Only the lines from the beginning of the data below through the line containing "Task: Click the Расширенные" belong in the response, each copied exactly.
◇ ◇ ◇ ◇
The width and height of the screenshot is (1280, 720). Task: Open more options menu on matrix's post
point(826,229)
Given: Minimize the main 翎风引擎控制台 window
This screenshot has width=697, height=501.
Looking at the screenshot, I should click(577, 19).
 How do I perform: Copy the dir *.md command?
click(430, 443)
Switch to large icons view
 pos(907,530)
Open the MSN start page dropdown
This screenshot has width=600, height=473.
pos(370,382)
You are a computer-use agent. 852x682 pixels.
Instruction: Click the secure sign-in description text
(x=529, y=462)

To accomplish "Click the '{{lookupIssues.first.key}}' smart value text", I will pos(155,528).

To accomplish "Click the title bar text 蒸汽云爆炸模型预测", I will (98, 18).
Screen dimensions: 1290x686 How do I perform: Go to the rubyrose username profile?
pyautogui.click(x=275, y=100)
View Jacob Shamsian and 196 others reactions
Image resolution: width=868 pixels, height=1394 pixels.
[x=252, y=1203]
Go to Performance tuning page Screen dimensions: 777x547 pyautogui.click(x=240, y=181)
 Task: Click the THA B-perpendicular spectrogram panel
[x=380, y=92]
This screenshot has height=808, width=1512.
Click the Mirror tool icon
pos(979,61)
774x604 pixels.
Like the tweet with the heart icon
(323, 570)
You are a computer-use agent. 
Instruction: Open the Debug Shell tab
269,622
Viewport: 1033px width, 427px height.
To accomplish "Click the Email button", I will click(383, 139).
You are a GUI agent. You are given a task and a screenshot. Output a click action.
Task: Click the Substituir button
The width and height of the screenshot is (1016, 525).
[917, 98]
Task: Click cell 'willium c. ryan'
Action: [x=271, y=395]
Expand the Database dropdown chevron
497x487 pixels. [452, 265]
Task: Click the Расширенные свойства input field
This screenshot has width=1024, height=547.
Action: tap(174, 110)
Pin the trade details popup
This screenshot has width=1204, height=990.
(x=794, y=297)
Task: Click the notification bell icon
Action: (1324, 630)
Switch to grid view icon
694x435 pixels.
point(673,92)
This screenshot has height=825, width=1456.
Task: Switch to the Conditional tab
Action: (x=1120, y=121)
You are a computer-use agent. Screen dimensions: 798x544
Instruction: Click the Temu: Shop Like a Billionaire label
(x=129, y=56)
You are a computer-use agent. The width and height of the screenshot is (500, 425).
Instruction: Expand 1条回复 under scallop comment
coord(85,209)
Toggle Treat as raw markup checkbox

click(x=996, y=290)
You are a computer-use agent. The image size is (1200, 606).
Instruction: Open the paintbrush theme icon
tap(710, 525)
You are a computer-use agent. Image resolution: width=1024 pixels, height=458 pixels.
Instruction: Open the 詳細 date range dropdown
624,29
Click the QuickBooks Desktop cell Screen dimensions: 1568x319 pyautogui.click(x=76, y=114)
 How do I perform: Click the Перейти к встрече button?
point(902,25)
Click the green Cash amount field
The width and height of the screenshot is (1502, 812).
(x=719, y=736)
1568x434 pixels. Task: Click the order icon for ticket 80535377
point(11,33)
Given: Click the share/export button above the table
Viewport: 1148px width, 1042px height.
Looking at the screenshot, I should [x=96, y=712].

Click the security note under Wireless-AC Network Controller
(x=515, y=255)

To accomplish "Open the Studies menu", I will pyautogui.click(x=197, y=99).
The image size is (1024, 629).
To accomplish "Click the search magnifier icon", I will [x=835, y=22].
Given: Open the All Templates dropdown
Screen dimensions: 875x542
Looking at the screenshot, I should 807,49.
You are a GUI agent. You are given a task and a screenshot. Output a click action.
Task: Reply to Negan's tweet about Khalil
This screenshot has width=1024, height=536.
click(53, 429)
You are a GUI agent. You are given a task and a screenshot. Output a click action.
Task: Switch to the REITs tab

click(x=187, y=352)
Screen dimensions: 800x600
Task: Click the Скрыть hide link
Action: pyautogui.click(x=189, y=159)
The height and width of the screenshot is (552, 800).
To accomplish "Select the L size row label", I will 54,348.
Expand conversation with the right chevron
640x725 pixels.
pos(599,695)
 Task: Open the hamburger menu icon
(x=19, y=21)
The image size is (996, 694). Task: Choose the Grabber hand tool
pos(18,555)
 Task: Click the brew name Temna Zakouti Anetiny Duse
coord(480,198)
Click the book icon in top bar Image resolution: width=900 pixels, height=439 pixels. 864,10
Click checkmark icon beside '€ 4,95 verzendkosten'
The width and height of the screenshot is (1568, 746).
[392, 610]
◇ ◇ ◇ ◇
▶ [Exercise response]:
The width and height of the screenshot is (1280, 720). Task: Open more options menu on matrix's post
point(826,229)
Given: Minimize the main 翎风引擎控制台 window
This screenshot has width=697, height=501.
Looking at the screenshot, I should click(577, 19).
 How do I perform: Copy the dir *.md command?
click(430, 443)
Switch to large icons view
 pos(907,530)
Open the MSN start page dropdown
This screenshot has width=600, height=473.
pos(370,382)
You are a computer-use agent. 852x682 pixels.
Instruction: Click the secure sign-in description text
(x=529, y=462)

To accomplish "Click the '{{lookupIssues.first.key}}' smart value text", I will pos(155,528).

To accomplish "Click the title bar text 蒸汽云爆炸模型预测", I will (98, 18).
Screen dimensions: 1290x686 How do I perform: Go to the rubyrose username profile?
pyautogui.click(x=275, y=100)
View Jacob Shamsian and 196 others reactions
Image resolution: width=868 pixels, height=1394 pixels.
[x=252, y=1203]
Go to Performance tuning page Screen dimensions: 777x547 pyautogui.click(x=240, y=181)
 Task: Click the THA B-perpendicular spectrogram panel
[x=380, y=92]
This screenshot has height=808, width=1512.
Click the Mirror tool icon
pos(979,61)
774x604 pixels.
Like the tweet with the heart icon
(323, 570)
You are a computer-use agent. 
Instruction: Open the Debug Shell tab
269,622
Viewport: 1033px width, 427px height.
To accomplish "Click the Email button", I will click(383, 139).
You are a GUI agent. You are given a task and a screenshot. Output a click action.
Task: Click the Substituir button
The width and height of the screenshot is (1016, 525).
[917, 98]
Task: Click cell 'willium c. ryan'
Action: [x=271, y=395]
Expand the Database dropdown chevron
497x487 pixels. [452, 265]
Task: Click the Расширенные свойства input field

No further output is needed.